▶ _Task requirements_
Print the listing below only from the line that has "You are a computer-use" through the line that has "Expand the Owner", exactly, and drop any picture.

Supplied material START

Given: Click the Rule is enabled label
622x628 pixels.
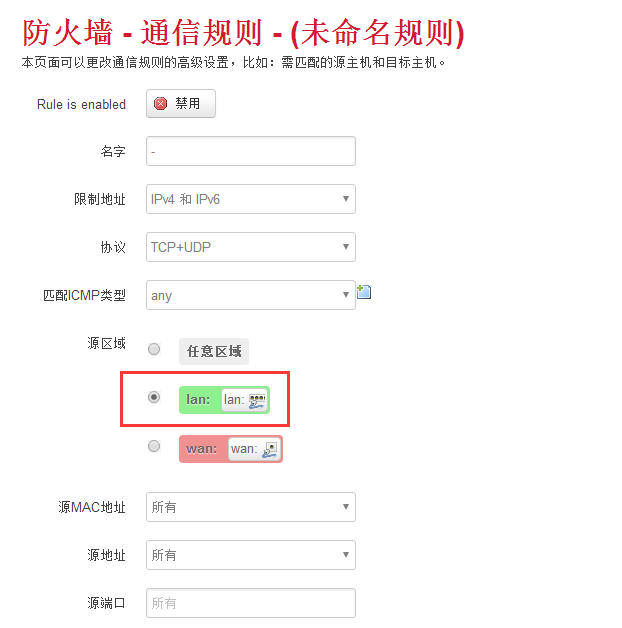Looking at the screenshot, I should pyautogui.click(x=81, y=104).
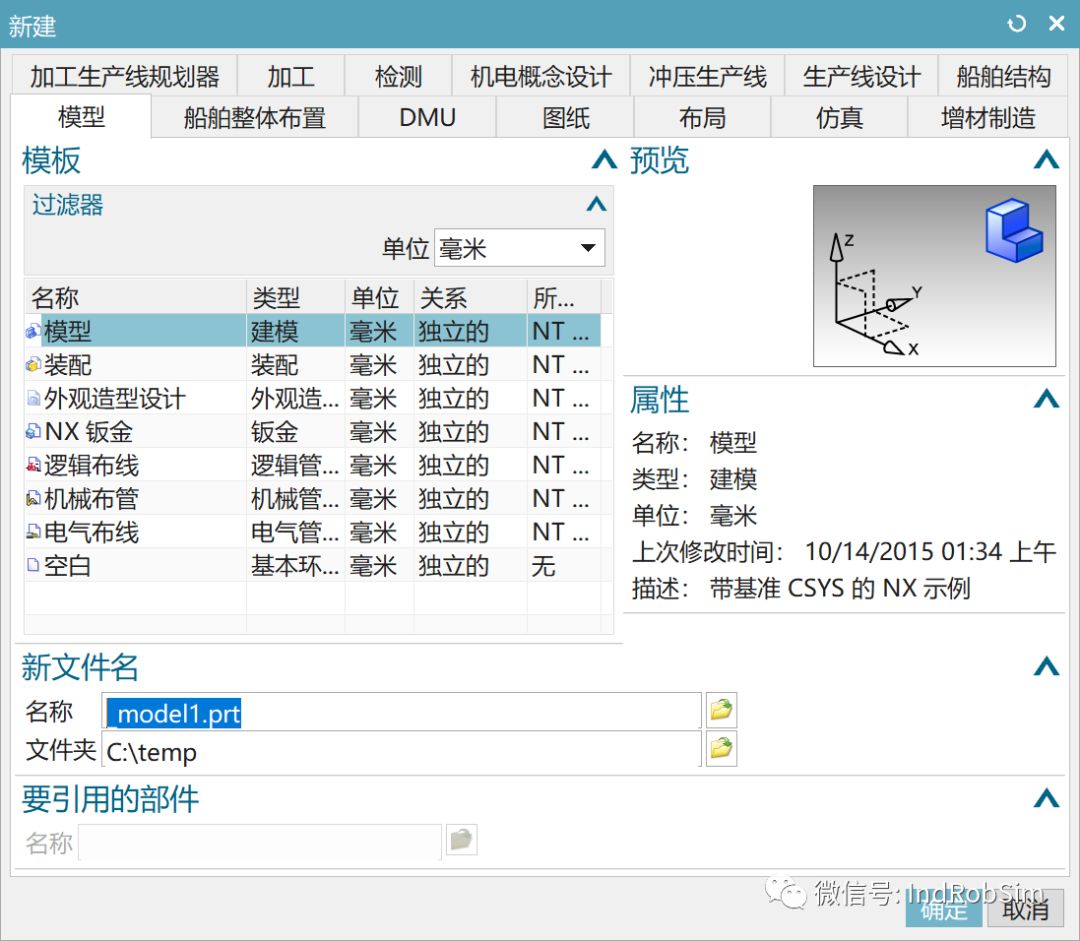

Supplied material END
Supplied material START

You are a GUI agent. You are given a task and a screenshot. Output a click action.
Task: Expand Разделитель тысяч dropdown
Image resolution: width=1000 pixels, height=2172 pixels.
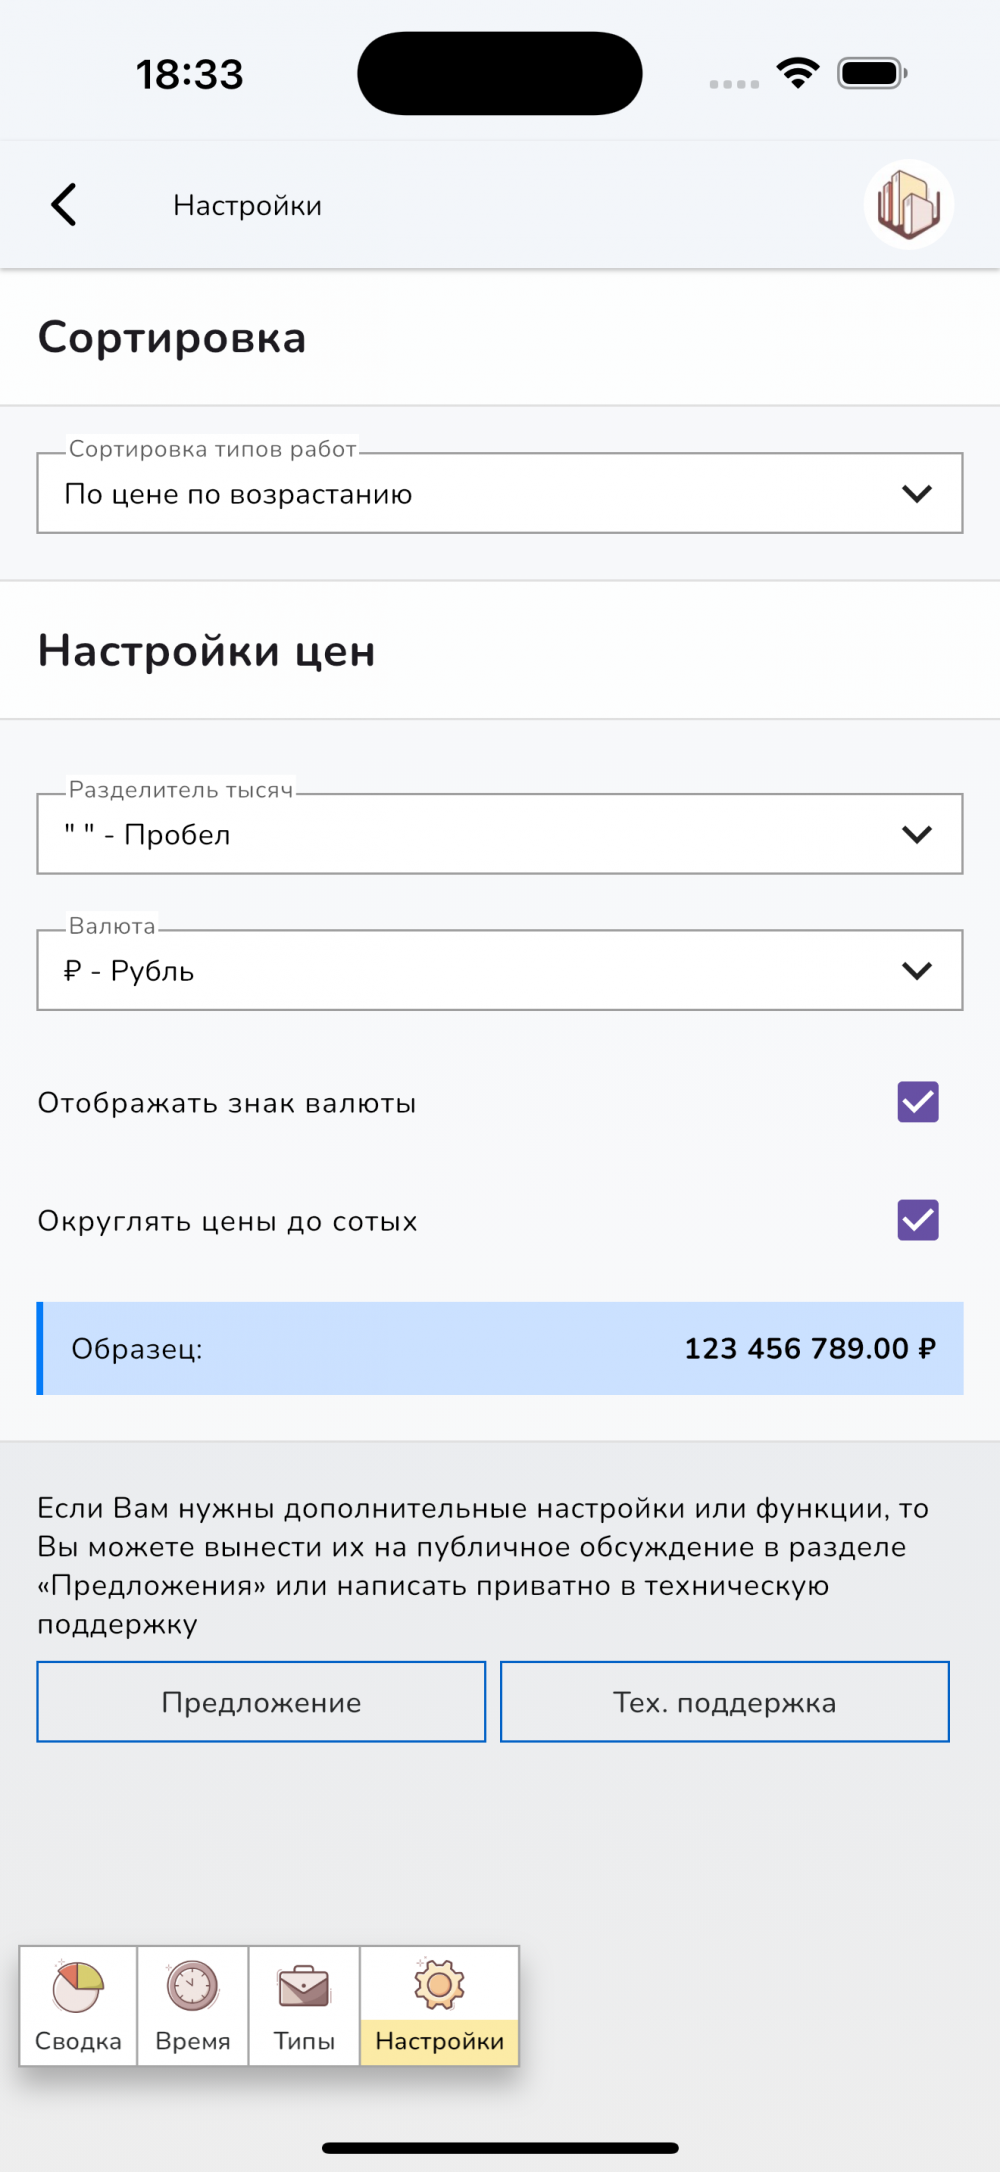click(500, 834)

Supplied material END
Supplied material START

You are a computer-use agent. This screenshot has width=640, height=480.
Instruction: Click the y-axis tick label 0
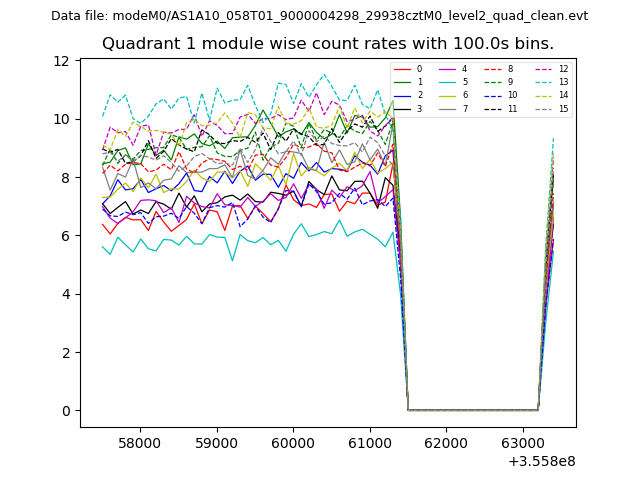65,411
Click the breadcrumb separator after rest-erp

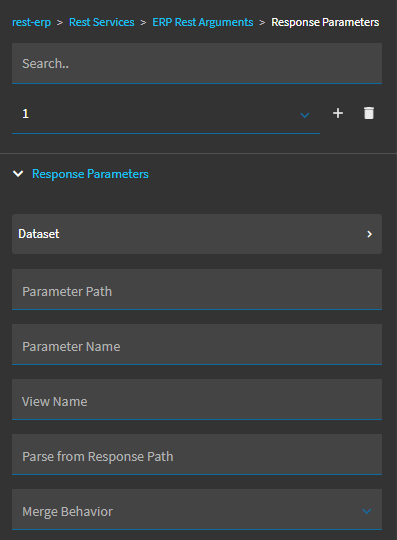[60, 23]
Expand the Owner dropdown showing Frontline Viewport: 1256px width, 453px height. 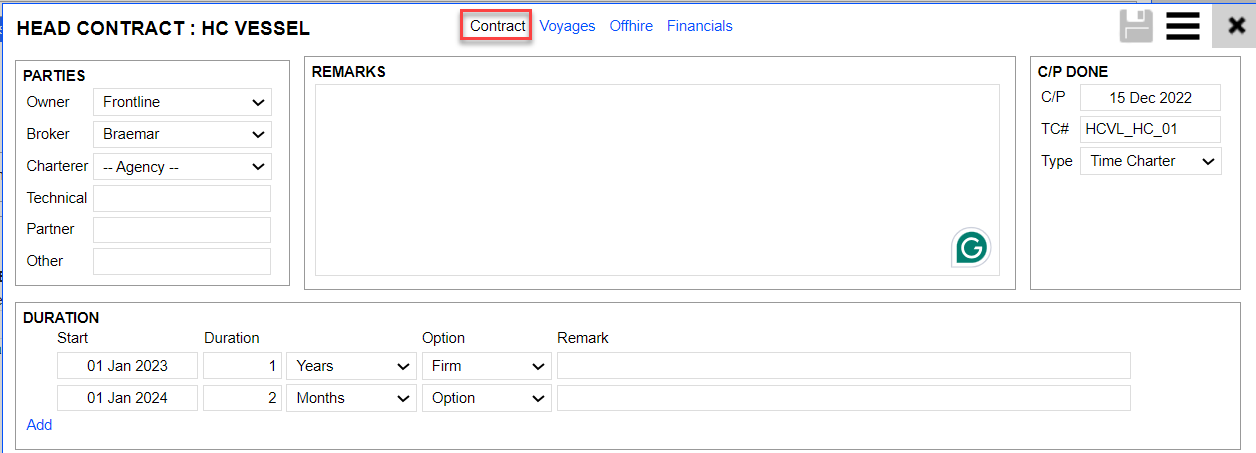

Supplied material END

▶ _Response box_
You are a computer-use agent. This screenshot has width=640, height=480.
Instruction: Click the y-axis tick label 0
65,411
Click the breadcrumb separator after rest-erp

[60, 23]
Expand the Owner dropdown showing Frontline Viewport: 1256px width, 453px height. 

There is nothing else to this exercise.